Each Tesla vehicle (announced and in-production) fills a niche. The Roadster is the fast one. The Cybertruck is the badass one. The S is the luxury sedan that's faster than a Porsche 911. The 3 and the Y are the relatively more affordable ones. And all of them are sexy.

Given all this, I hope to see a redesigned Model X with more range, a vertical screen, more towing capacity, faster charging, and other upgrades unveiled as the 'one more thing' at battery day or another Tesla event soon.

I plan on buying another X in ~2025, so they better still be making them ☺☺☺

Parting Thoughts

This has been a strange year in many ways. I'll continue to work from home until at least June of 2021, so I expect year 5 to be a similar low mileage year. When COVID struck, we heard a lot about flattening the curve. For year 5, I'm hoping that my battery pack's degradation curve flattens out too. 

I still love the X and have no regrets. If I had it to do over again, knowing what I know now, maybe I'd have waited a few months and got a 100D with AP2, but if I waited for the 'perfect' Tesla, I might still be waiting for some feature or upgrade that has the Tesla followers abuzz and I'd have missed out on 4 years of incredible fun. And when I do finally upgrade, I'll be getting all this and more. If you see a Tesla that meets your needs and your budget, don't hesitate, grab the opportunity. Will there be other innovations from Tesla? Absolutely. You (and I) can get those in our next Tesla.

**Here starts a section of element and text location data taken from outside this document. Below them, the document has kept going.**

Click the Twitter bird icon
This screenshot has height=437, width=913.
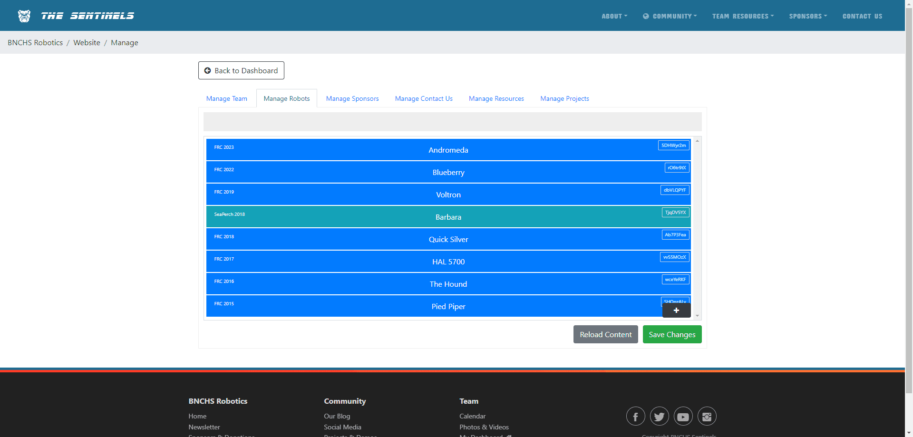click(659, 416)
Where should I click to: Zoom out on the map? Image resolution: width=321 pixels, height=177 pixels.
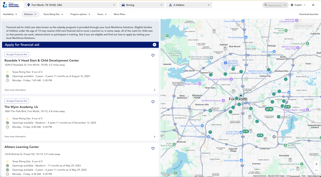coord(316,170)
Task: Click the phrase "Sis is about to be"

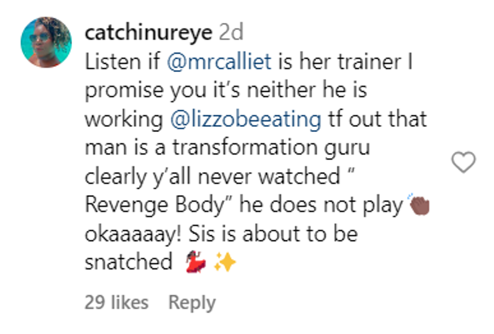Action: point(273,234)
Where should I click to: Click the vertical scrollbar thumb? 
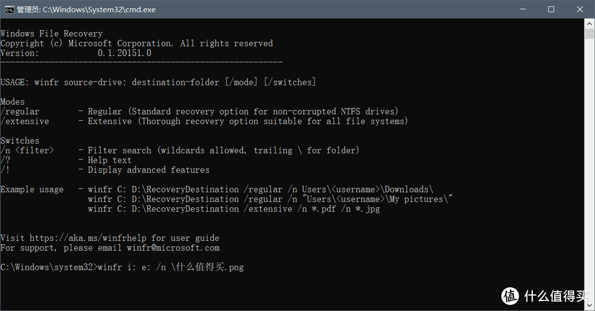[589, 34]
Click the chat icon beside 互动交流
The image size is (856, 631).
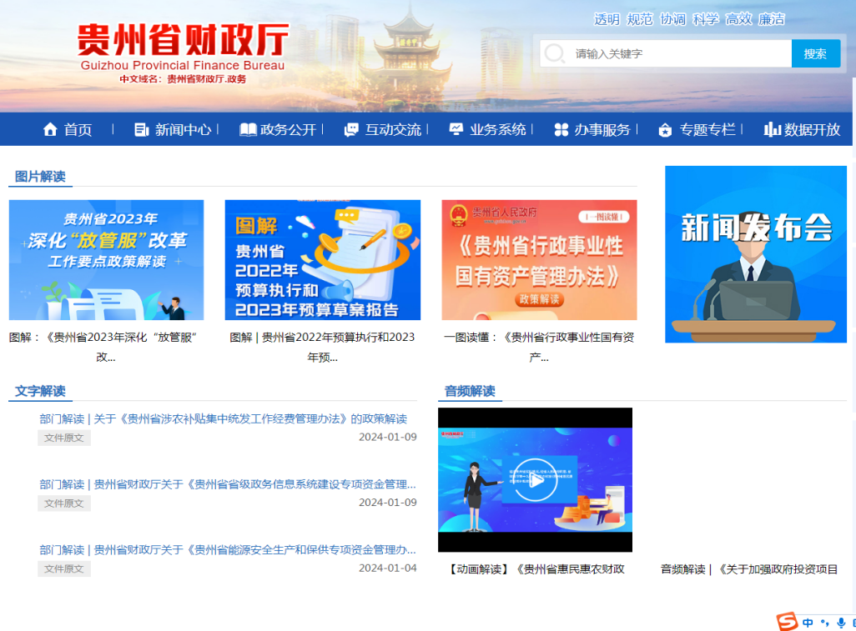(x=351, y=130)
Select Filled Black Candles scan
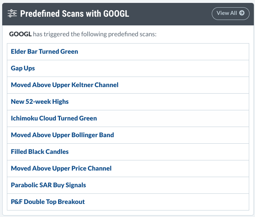The height and width of the screenshot is (217, 255). coord(40,152)
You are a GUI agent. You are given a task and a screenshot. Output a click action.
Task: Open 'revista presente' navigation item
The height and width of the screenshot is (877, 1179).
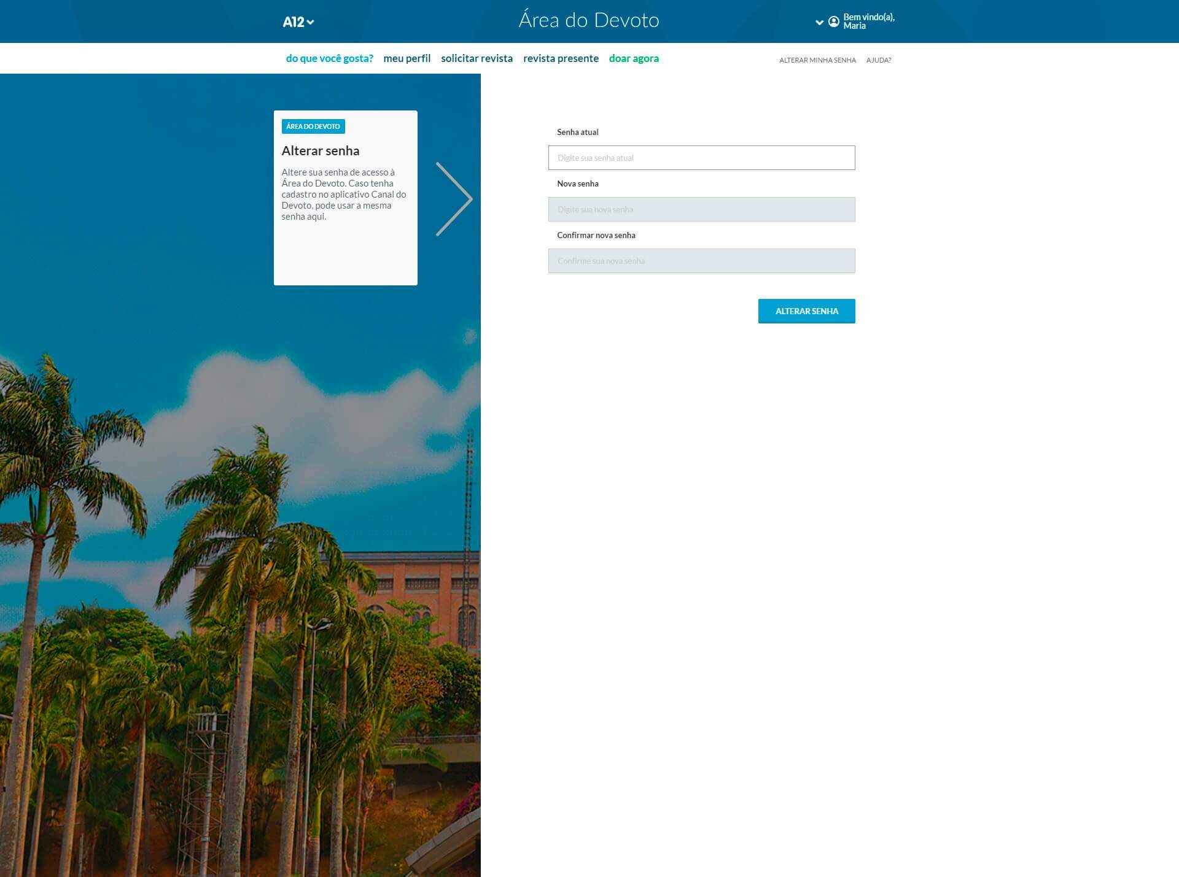(561, 58)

Disclosure: I am long Tesla stock. 


1 comment:

  1. We, too, are in our 4th year with our 90D Model X. Our 90% charge is between 204-221m @86,000 miles on the ODO. It’s been an expensive year. New tires at over $1000, new transaxle/half-shafts at $2000, new MCU @$2200, new 72amp onboard charger at $2800 — which also necessitates replacement of our Gen 1 Wall Charger because it isn’t compatible with the new onboard chargers. MCU replacement means that night mode doesn’t work properly on the backup camera, so backing out of the garage on early mornings is treacherous.

    Car still drives great, but these out of warranty expenses are adding up.